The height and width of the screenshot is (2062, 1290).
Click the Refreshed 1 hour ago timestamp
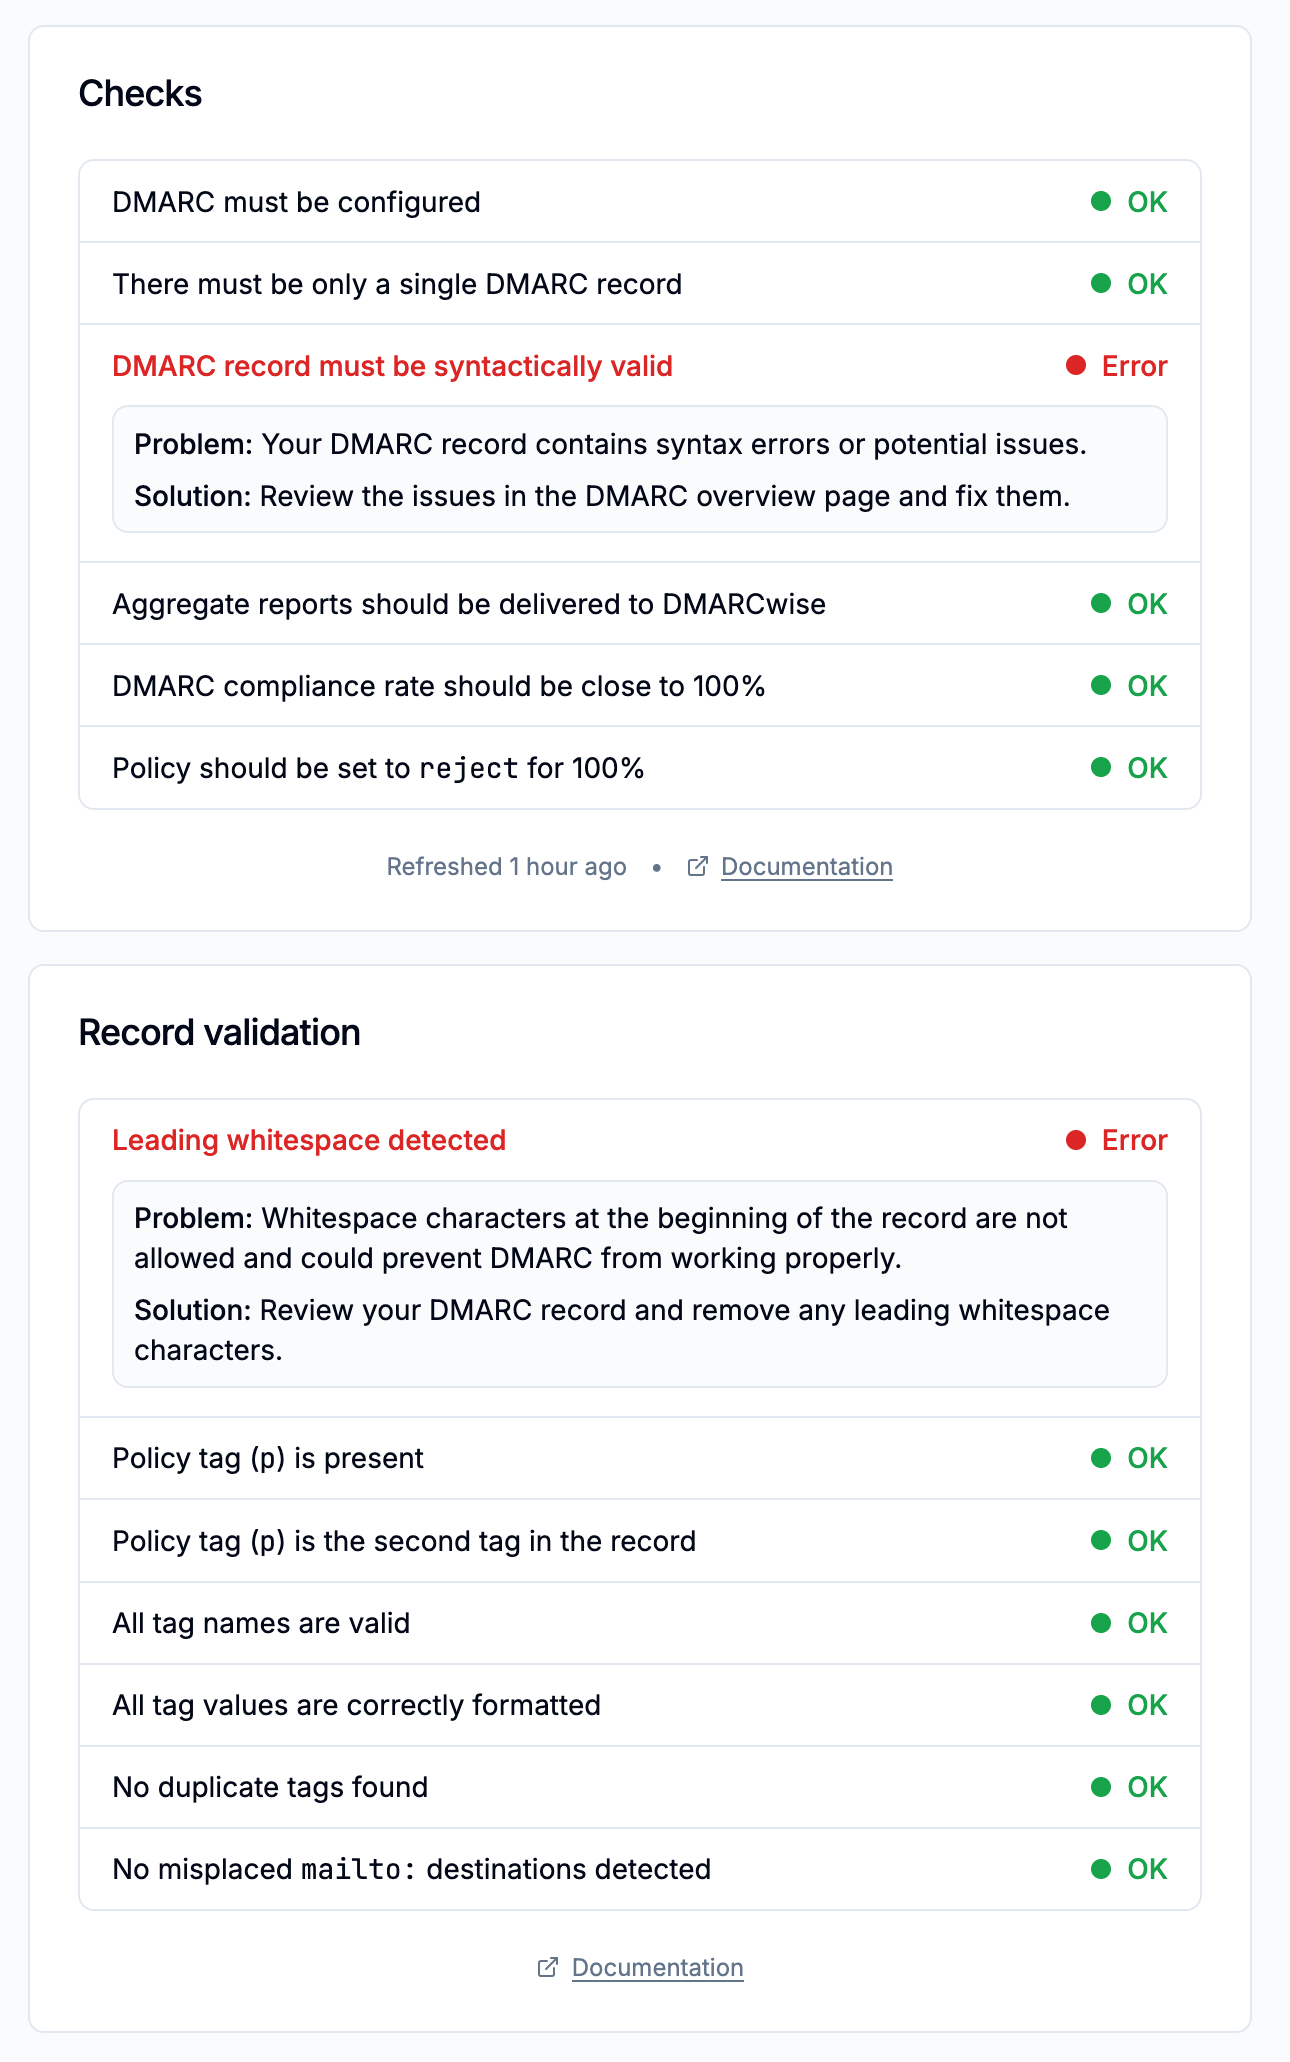pyautogui.click(x=506, y=866)
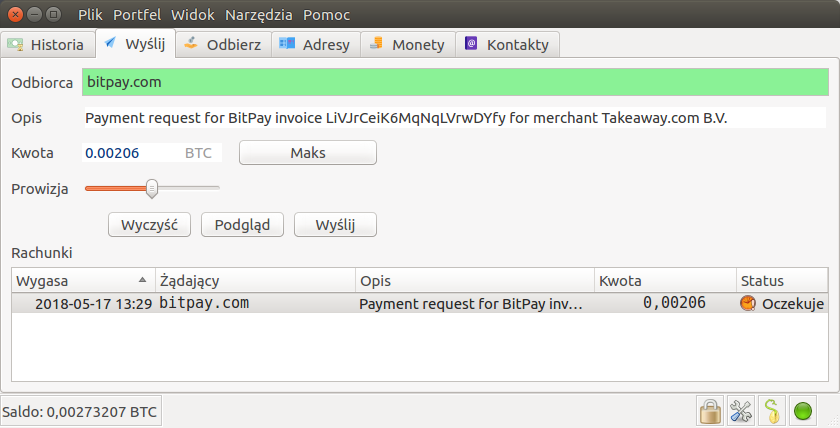Open the Plik menu
The height and width of the screenshot is (428, 840).
[x=92, y=15]
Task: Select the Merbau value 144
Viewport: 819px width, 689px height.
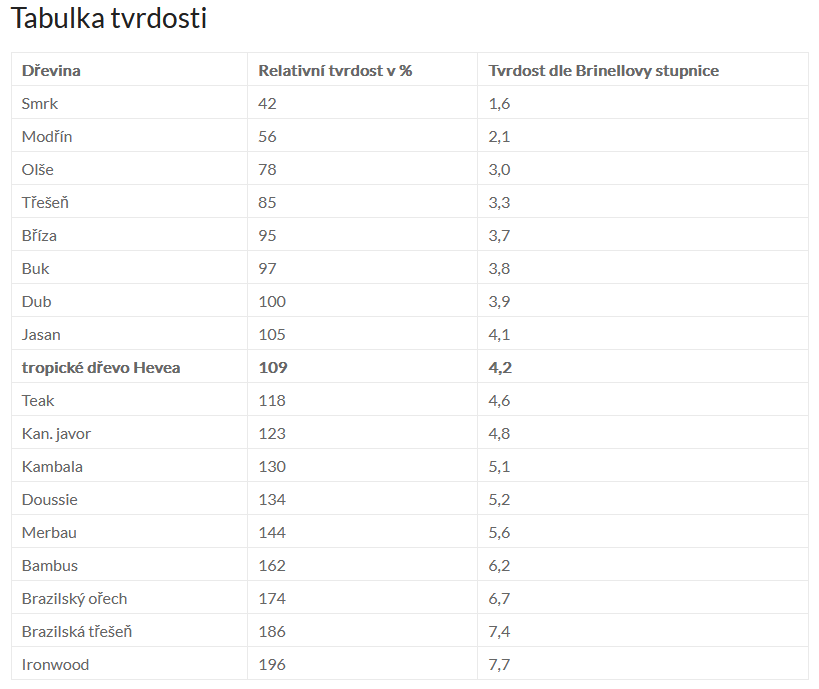Action: tap(272, 532)
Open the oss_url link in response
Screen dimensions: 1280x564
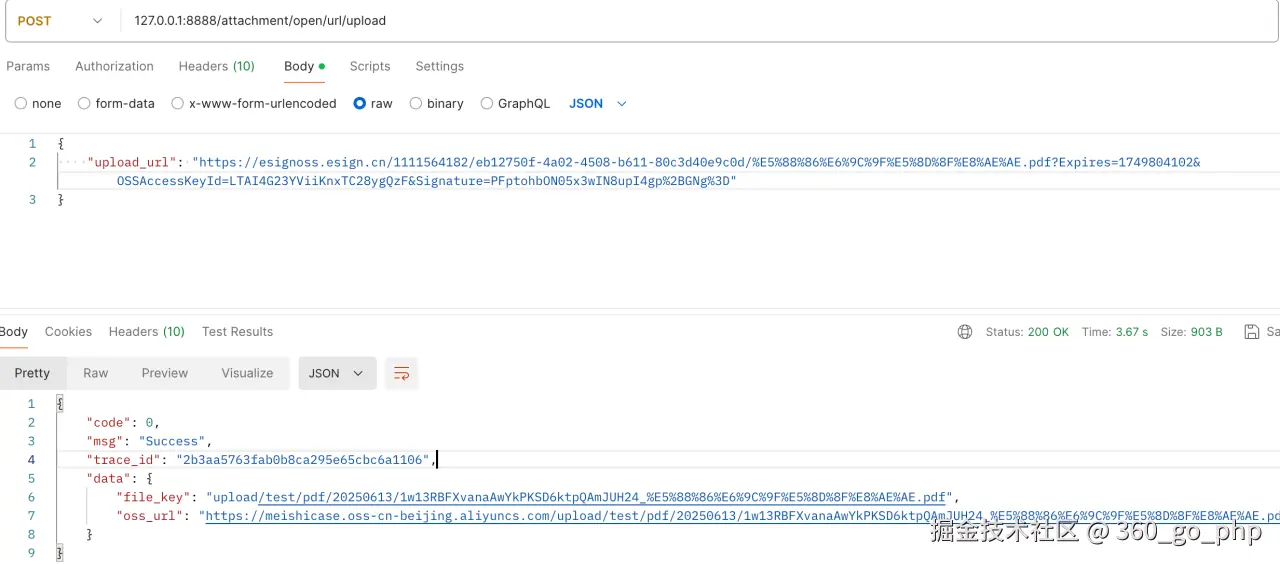tap(742, 516)
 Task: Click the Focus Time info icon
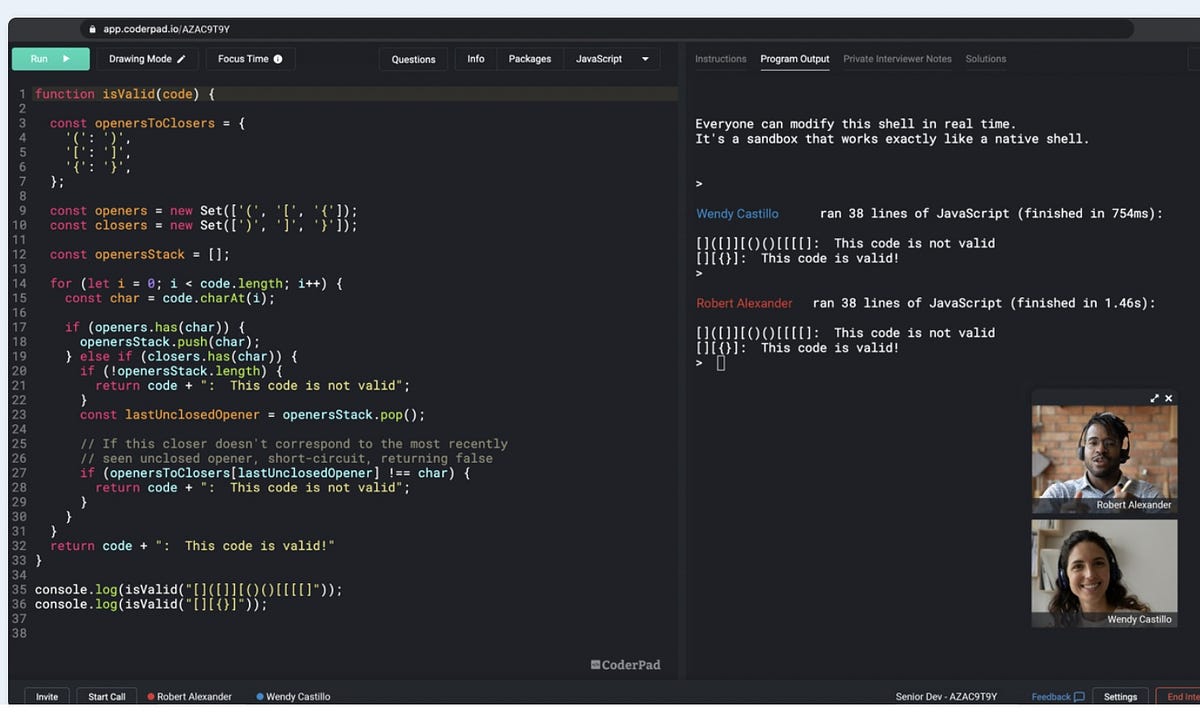(x=278, y=59)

To be done – Identify every line in the records above that contains the string "screenshot" with matching case, and copy each of those lines in full.

Task solution –
The height and width of the screenshot is (2062, 1290).
The height and width of the screenshot is (428, 840).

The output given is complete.